Your answer must hold only the lines below from the line containing "Screen dimensions: 803x532" through the line containing "The height and width of the screenshot is (334, 980).", each reproduced exactly.

*** Begin section ***

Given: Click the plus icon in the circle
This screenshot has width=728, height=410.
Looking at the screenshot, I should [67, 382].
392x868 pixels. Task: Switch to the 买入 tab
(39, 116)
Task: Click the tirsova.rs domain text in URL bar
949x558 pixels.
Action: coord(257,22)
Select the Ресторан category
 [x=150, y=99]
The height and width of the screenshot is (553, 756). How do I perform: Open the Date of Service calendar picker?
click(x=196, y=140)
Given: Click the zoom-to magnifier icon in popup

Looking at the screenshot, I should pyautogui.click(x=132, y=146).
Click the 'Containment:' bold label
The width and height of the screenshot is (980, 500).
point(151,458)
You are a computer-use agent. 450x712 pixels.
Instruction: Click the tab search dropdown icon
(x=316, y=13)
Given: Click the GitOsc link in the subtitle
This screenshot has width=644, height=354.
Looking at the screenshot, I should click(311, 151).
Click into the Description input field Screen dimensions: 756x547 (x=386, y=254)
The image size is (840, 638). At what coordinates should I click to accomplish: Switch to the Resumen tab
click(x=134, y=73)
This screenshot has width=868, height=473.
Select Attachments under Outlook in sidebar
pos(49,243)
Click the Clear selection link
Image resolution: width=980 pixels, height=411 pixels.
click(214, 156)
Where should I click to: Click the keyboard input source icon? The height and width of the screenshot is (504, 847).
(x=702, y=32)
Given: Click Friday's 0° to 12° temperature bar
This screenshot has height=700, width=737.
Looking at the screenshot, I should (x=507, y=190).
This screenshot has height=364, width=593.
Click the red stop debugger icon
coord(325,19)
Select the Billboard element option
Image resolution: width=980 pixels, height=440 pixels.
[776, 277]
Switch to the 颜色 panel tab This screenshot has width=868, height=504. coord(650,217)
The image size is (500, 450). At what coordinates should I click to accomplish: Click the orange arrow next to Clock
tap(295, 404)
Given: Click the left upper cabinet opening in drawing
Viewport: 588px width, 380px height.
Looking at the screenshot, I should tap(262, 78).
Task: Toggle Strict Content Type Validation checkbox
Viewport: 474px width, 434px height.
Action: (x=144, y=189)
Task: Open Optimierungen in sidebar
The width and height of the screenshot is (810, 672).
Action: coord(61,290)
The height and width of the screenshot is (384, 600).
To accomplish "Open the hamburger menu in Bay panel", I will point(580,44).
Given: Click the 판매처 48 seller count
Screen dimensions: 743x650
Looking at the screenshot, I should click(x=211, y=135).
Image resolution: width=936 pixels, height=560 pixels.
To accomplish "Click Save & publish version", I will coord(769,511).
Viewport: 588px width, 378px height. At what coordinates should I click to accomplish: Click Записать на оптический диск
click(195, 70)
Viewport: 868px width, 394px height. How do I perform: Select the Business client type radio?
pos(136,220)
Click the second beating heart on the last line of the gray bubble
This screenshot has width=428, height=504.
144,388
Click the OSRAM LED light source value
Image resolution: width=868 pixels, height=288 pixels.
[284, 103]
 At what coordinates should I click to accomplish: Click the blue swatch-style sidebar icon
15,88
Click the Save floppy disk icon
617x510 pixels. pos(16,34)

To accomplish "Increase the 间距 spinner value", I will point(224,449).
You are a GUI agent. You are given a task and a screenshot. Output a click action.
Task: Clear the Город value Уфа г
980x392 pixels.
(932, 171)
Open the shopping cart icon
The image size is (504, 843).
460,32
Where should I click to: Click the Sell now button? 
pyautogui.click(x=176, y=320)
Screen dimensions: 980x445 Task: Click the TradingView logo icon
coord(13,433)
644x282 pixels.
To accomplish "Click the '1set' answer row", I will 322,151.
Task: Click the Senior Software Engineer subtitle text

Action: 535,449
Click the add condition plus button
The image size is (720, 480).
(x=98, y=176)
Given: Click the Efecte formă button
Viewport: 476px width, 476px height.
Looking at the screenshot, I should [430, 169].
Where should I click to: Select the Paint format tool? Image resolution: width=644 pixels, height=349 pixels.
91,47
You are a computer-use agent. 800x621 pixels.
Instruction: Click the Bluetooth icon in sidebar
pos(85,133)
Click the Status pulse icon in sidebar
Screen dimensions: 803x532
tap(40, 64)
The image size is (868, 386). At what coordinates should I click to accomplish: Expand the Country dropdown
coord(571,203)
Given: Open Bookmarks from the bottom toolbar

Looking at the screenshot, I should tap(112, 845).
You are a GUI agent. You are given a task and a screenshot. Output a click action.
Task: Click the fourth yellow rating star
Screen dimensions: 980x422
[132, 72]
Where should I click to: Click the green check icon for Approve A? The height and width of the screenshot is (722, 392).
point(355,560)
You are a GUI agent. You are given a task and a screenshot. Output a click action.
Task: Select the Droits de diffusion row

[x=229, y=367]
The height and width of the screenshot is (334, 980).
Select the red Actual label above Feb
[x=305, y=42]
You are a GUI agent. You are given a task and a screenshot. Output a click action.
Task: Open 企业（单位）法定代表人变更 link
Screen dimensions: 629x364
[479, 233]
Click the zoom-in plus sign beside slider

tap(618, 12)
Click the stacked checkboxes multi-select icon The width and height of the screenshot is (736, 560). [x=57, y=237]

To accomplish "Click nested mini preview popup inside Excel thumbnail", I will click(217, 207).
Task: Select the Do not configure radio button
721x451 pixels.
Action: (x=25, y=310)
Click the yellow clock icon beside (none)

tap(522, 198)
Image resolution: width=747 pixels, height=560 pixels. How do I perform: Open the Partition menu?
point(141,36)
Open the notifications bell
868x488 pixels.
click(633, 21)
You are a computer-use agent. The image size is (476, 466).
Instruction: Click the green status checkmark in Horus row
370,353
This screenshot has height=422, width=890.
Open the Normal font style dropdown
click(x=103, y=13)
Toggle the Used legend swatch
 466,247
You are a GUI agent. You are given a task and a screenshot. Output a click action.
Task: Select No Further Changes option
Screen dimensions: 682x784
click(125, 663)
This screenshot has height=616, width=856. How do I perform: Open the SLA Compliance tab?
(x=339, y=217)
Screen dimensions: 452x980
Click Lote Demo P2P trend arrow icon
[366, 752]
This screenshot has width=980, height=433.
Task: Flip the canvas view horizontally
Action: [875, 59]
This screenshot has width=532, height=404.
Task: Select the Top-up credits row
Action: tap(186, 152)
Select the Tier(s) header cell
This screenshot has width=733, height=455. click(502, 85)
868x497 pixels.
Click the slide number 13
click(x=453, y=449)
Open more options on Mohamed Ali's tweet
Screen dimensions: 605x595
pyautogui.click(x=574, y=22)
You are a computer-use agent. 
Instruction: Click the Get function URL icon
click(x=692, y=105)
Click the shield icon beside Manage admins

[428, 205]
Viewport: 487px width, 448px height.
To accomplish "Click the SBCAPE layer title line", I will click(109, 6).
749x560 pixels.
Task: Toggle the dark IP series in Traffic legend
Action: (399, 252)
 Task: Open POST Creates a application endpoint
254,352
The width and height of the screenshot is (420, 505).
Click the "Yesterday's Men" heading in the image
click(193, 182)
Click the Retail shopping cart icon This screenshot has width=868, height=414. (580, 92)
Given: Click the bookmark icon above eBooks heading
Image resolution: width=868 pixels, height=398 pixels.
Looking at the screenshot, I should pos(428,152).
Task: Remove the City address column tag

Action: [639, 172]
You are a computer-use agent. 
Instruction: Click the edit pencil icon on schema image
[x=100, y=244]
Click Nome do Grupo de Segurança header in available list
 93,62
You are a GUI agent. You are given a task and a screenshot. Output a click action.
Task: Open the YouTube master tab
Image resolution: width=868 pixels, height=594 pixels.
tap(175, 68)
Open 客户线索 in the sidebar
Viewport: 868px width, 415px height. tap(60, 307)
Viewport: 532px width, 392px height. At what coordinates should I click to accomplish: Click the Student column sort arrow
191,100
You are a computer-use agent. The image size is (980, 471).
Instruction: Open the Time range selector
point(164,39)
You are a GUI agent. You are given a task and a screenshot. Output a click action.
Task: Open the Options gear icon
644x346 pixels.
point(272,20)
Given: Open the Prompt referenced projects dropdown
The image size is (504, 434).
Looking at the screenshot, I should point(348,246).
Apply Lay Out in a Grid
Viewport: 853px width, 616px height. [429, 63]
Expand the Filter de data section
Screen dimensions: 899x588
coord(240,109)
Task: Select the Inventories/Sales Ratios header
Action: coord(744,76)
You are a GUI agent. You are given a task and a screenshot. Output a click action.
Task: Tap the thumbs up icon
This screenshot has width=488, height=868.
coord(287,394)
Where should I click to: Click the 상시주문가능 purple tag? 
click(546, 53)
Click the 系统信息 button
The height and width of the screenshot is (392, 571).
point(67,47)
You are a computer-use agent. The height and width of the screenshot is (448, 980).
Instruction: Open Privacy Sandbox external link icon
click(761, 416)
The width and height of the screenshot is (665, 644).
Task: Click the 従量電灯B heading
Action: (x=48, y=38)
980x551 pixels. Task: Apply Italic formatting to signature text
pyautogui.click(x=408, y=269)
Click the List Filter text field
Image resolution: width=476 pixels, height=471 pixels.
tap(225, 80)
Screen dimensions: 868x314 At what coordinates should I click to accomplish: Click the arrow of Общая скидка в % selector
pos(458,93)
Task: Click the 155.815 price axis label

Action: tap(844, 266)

*** End section ***

■ EXERCISE RESPONSE
Screen dimensions: 803x532
tap(40, 64)
The image size is (868, 386). At what coordinates should I click to accomplish: Expand the Country dropdown
coord(571,203)
Given: Open Bookmarks from the bottom toolbar

Looking at the screenshot, I should tap(112, 845).
You are a GUI agent. You are given a task and a screenshot. Output a click action.
Task: Click the fourth yellow rating star
Screen dimensions: 980x422
[132, 72]
Where should I click to: Click the green check icon for Approve A? The height and width of the screenshot is (722, 392).
point(355,560)
You are a GUI agent. You are given a task and a screenshot. Output a click action.
Task: Select the Droits de diffusion row

[x=229, y=367]
The height and width of the screenshot is (334, 980).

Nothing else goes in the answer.